En la mente de la pequeña, la piedra había pasado por decenas de estados. Su imaginación  puso dentro de la piedra un reino mágico, un planeta de juguetes, un universo poblado de arcoíris y seres mitológicos. Con el paso de los años, y al ver que la piedra tomaba forma de huevo, su mente empezó a soñar con el instante en que su cáscara pétrea se rompería, y dejaría libre a su huésped: un dinosaurio, un unicornio, un hada, un príncipe. El regalo de su querida abuela estaba cargado de magia, y cuando llegara lo que la anciana llamó “el momento adecuado”, su regalo lleno de magia sería suyo para siempre.

Llegó el día del cumpleaños de Raquel, y como era costumbre sus padres invitaron a todos los amigos de la pequeña a acompañarla en una fiesta donde pudieran disfrutar con tranquilidad. La tarde terminó con el dormitorio de la niña atiborrado de regalos, y con todos los asistentes exhaustos, incluyendo a la festejada. En cuanto llegó la noche y los visitantes se fueron, la niña se dispuso a cumplir con su tarea de siempre, con la secreta esperanza que esa fuera la noche para que el regalo de su abuela se hiciera realidad.

Raquel pulía con todas sus fuerzas la ya ovalada piedra.
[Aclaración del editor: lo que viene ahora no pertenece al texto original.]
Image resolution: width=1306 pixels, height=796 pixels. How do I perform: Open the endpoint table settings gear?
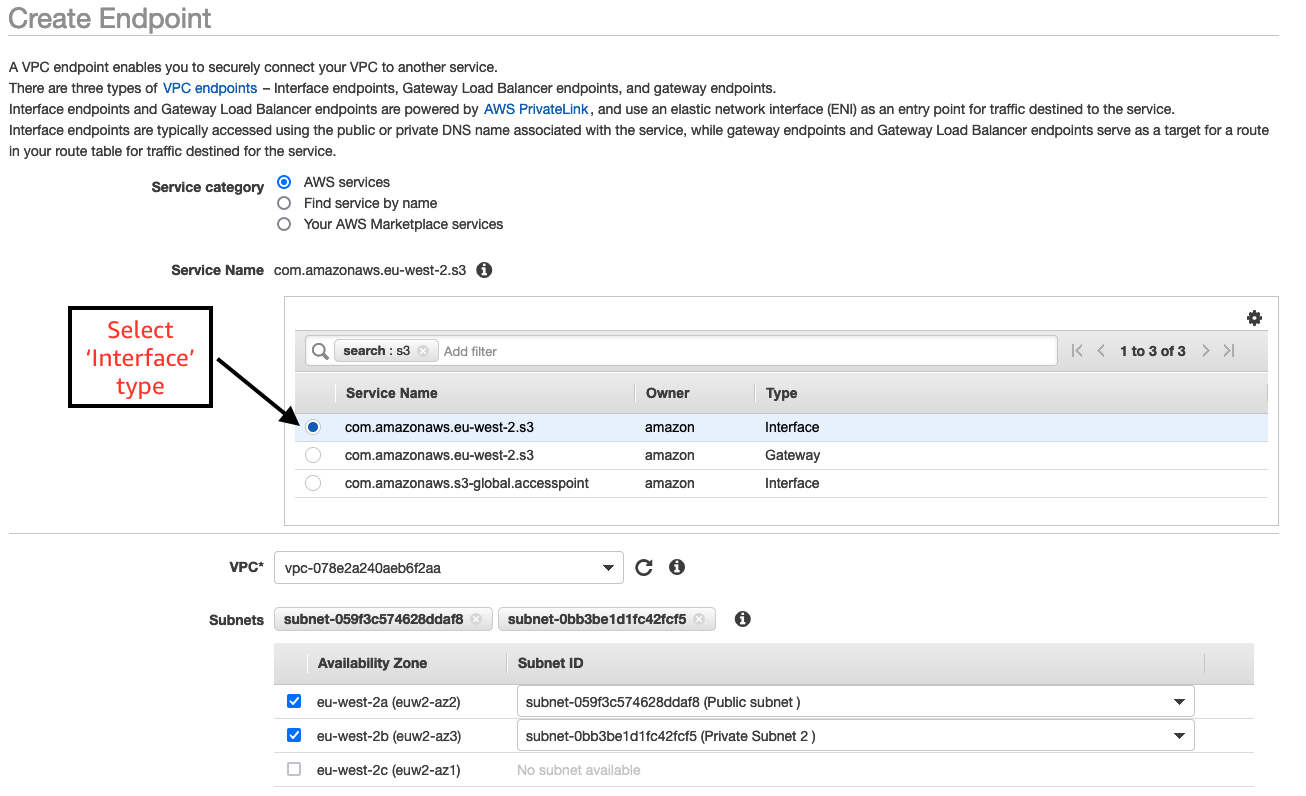pos(1254,317)
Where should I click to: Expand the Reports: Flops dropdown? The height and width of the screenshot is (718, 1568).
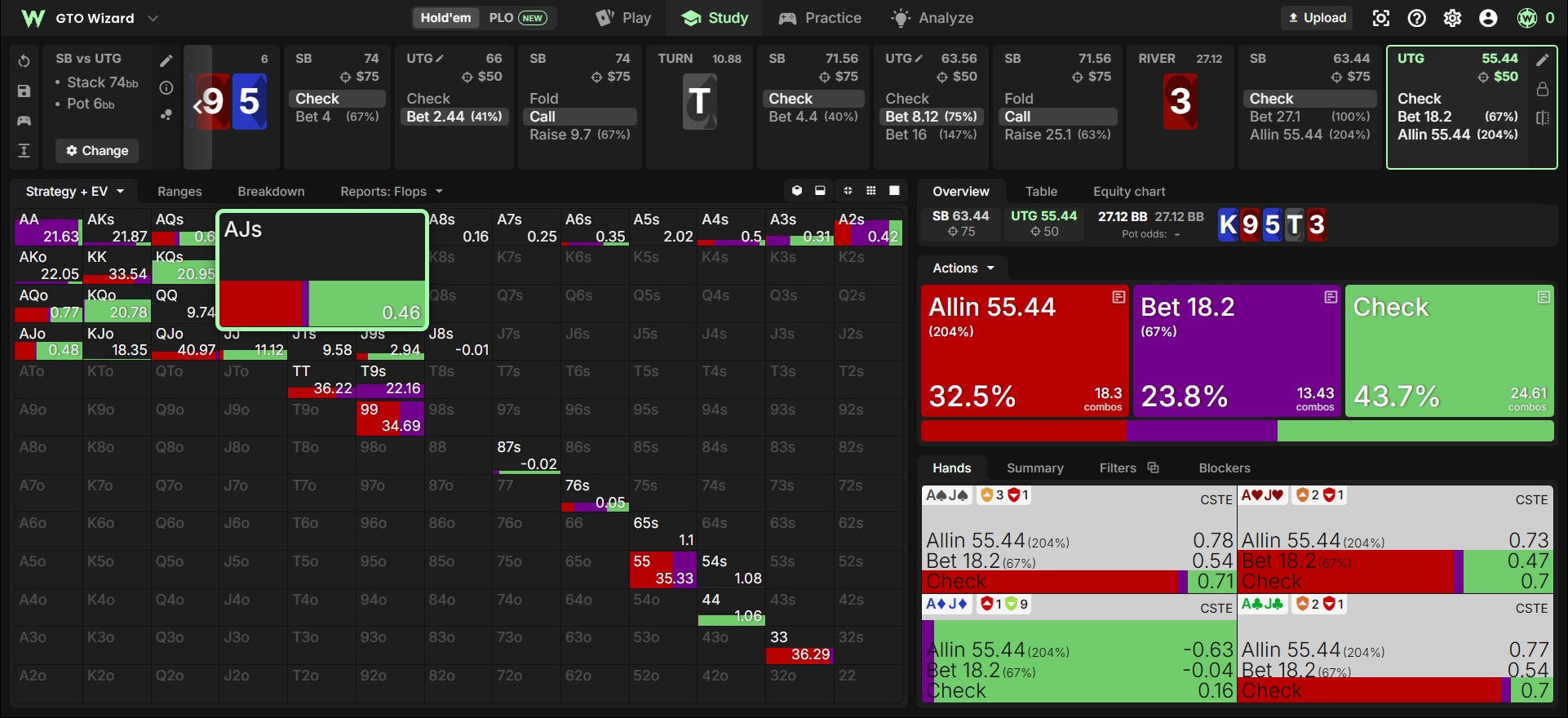pos(392,192)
A cada pasada de paño sus esperanzas se iban desvaneciendo, al ver que nada sucedía en su superficie; luego de una hora de pulir sin parar, el sueño empezó a apoderarse de ella, haciendo su cuerpo más pesado y su conciencia más nebulosa. De pronto un crujido en la piedra la despertó bruscamente; de inmediato tomó su teléfono celular y lo encendió en modo linterna para ver claramente qué pasaba con su regalo. Una tenue fisura parecía avanzar por uno de los ejes del ovoide, que a los pocos segundos abarcó su diámetro completo; finalmente, y luego de un último crujido, su superficie se rompió, dando salida a una masa informe oscura, que antes que Raquel pudiera reaccionar, se clavó en su pecho, penetrando hasta su corazón, matándola instantáneamente. Algunos segundos después el cuerpo de la niña estaba al mando del parásito que ella había incubado inocentemente durante siete años, y que ahora podría perpetuar la herencia de su querida abuela Abondia, la reina de las brujas.